Hey, you're right. What should I call it then? Round? Timing? On air?
It would be really helpful if you could help me out with a term...

My english is... ...kinda homemade.


----------



## Gerra (Jan 15, 2010)

By the way, thanks everyone for downloading.
I booked 230 downloads closing the 2nd day of distribution worldwide.

Maybe I'll pause my compactTangram© project to develop a fully functional timer. There could be even a subpage on compactgames.eu to store statistics on my webserver.

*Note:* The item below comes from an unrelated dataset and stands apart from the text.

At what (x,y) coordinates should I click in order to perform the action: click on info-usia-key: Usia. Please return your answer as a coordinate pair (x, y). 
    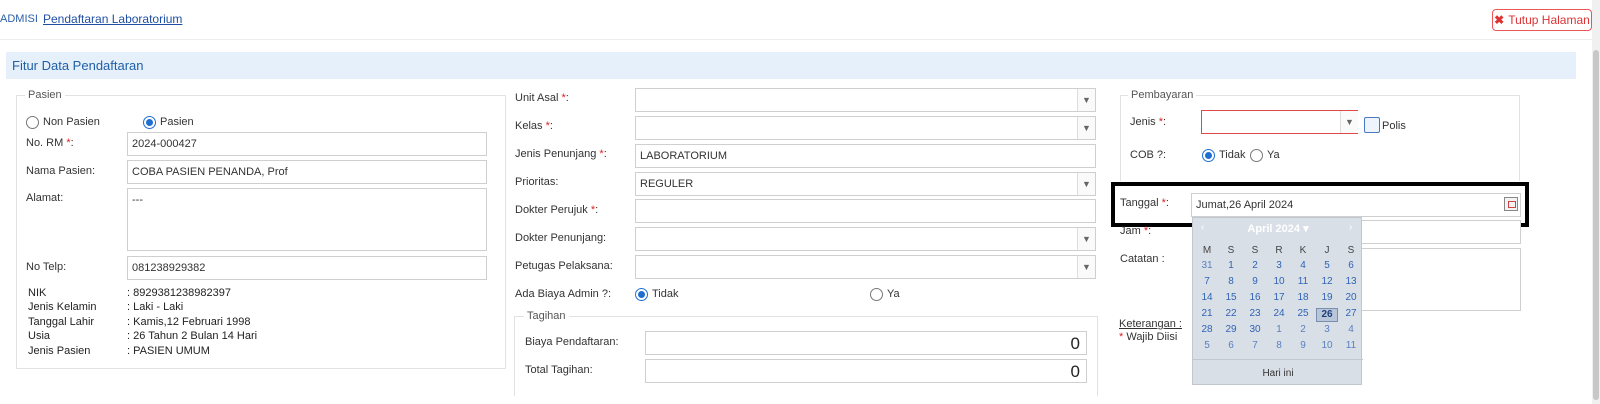
    Looking at the image, I should click on (40, 336).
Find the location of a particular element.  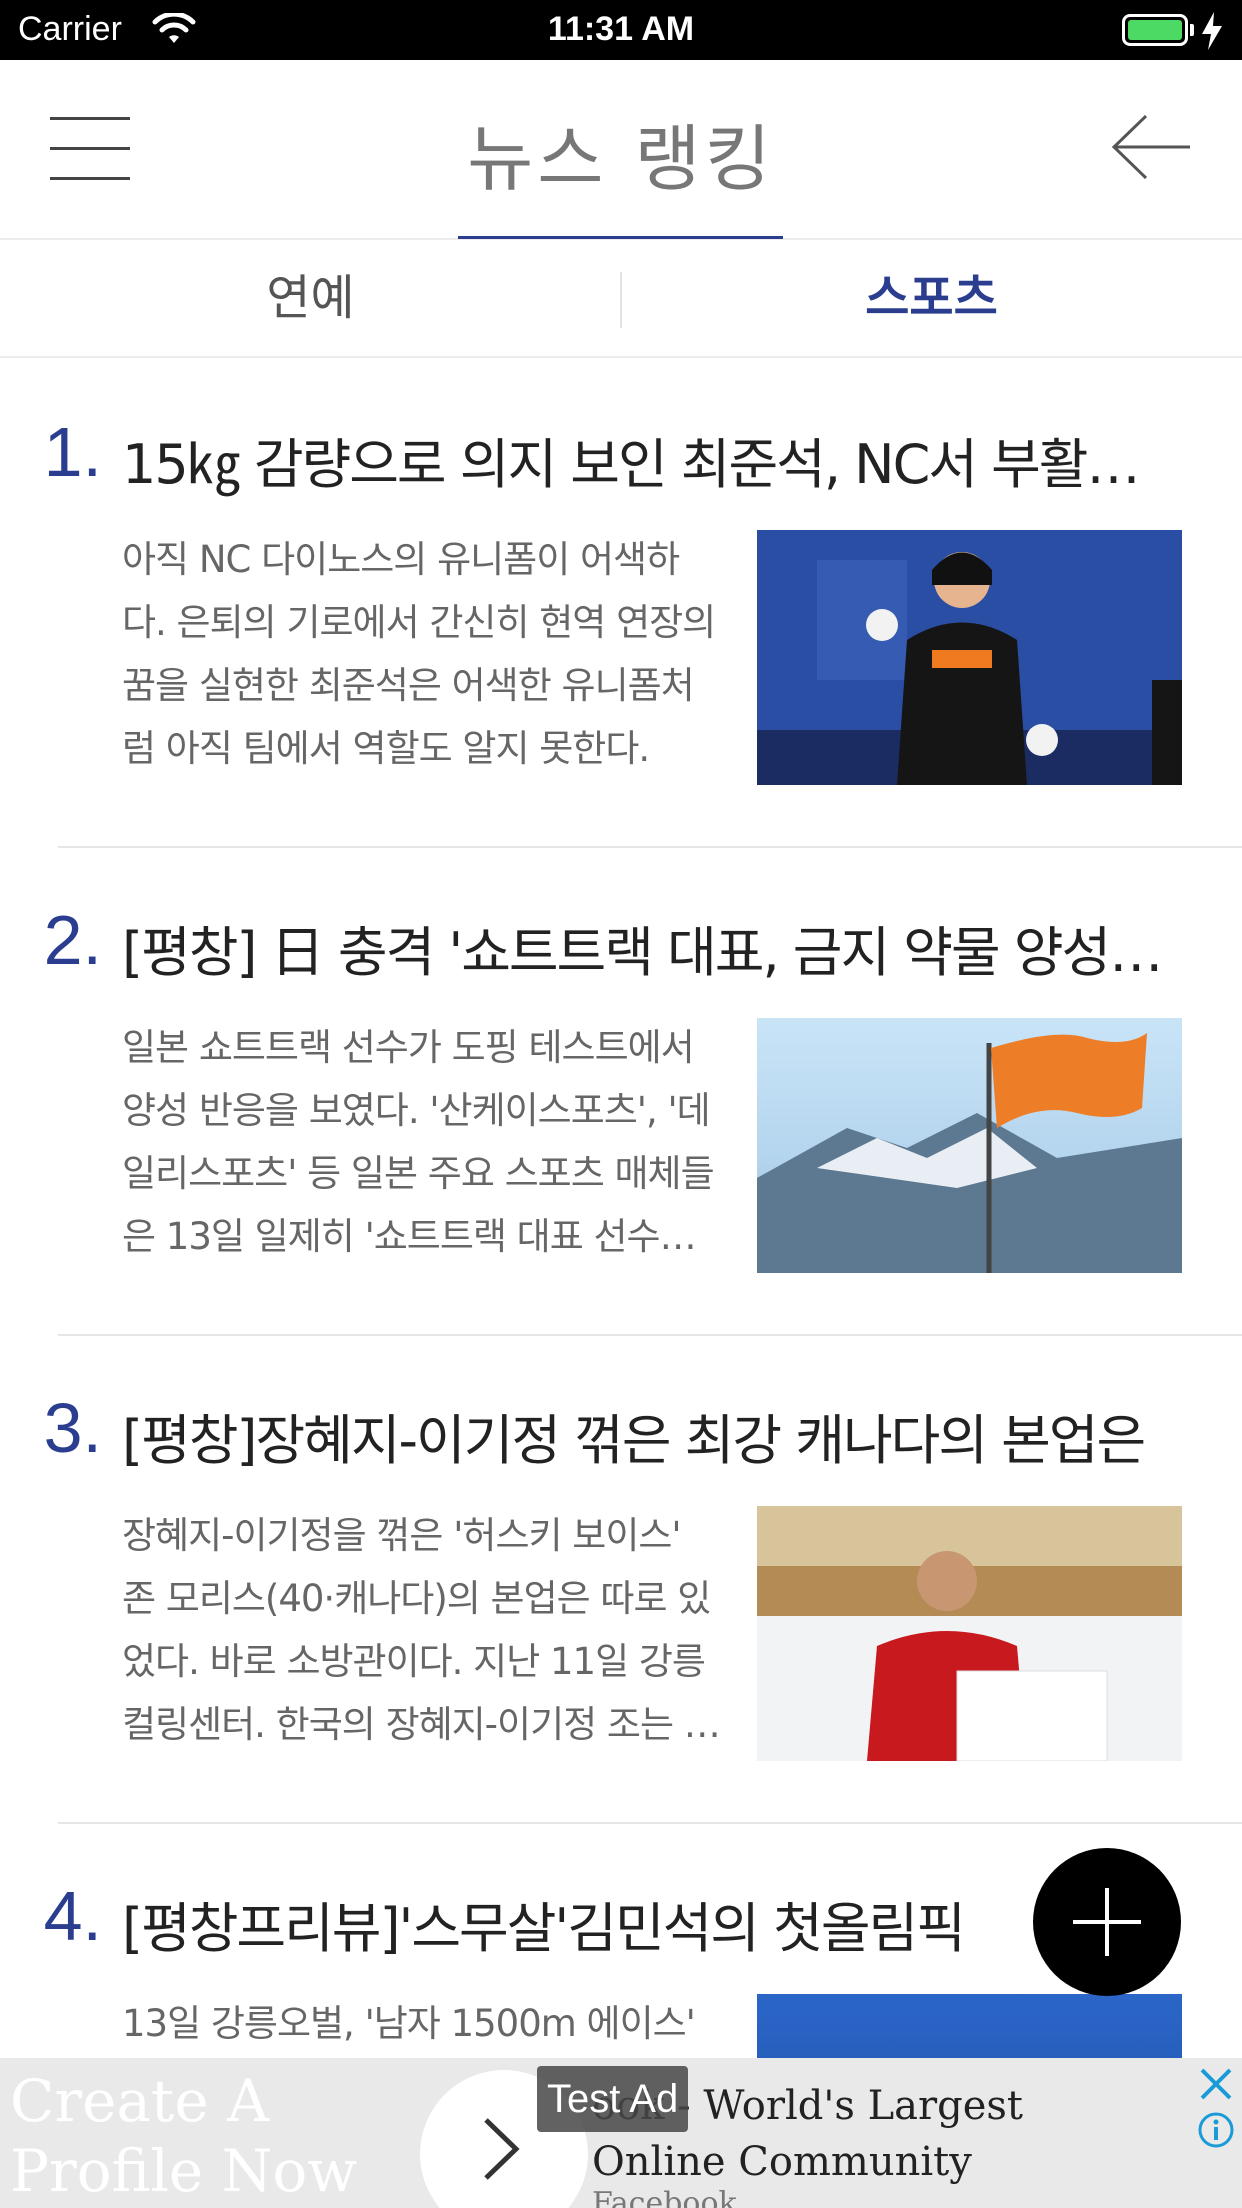

close-icon is located at coordinates (1216, 2084).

I used some of your +feedback on compactgames.eu, hope it doesn't bother any of you, thanks again.


----------



## panyan (Jan 15, 2010)

zlookup said:


> integrate with CCT like the real stack mat



the only remotely feasible ones i could think of are:
1) cable from phone to mic and then program to send out the commands like stackmat
2) bluetooth the commands?


----------



## Gerra (Jan 16, 2010)

panyan said:


> zlookup said:
> 
> 
> > integrate with CCT like the real stack mat
> ...



The only computer connection issue I'm planning is to create a huge red LCD display for Windows/Osx.

Statistics/Scrambles/Sessions will be built in functions in Pro, and will be uploadable to the web.

Again, it is not a StackMat® replacement, it is to mobilize it.


----------



## tim (Jan 16, 2010)

Lucas Garron said:


> Also, I'm taking an iPhone programming class right now. Objective C looks very interesting.



Too bad iPhone OS doesn't support garbage collection, so we can't just use MacRuby :/.


----------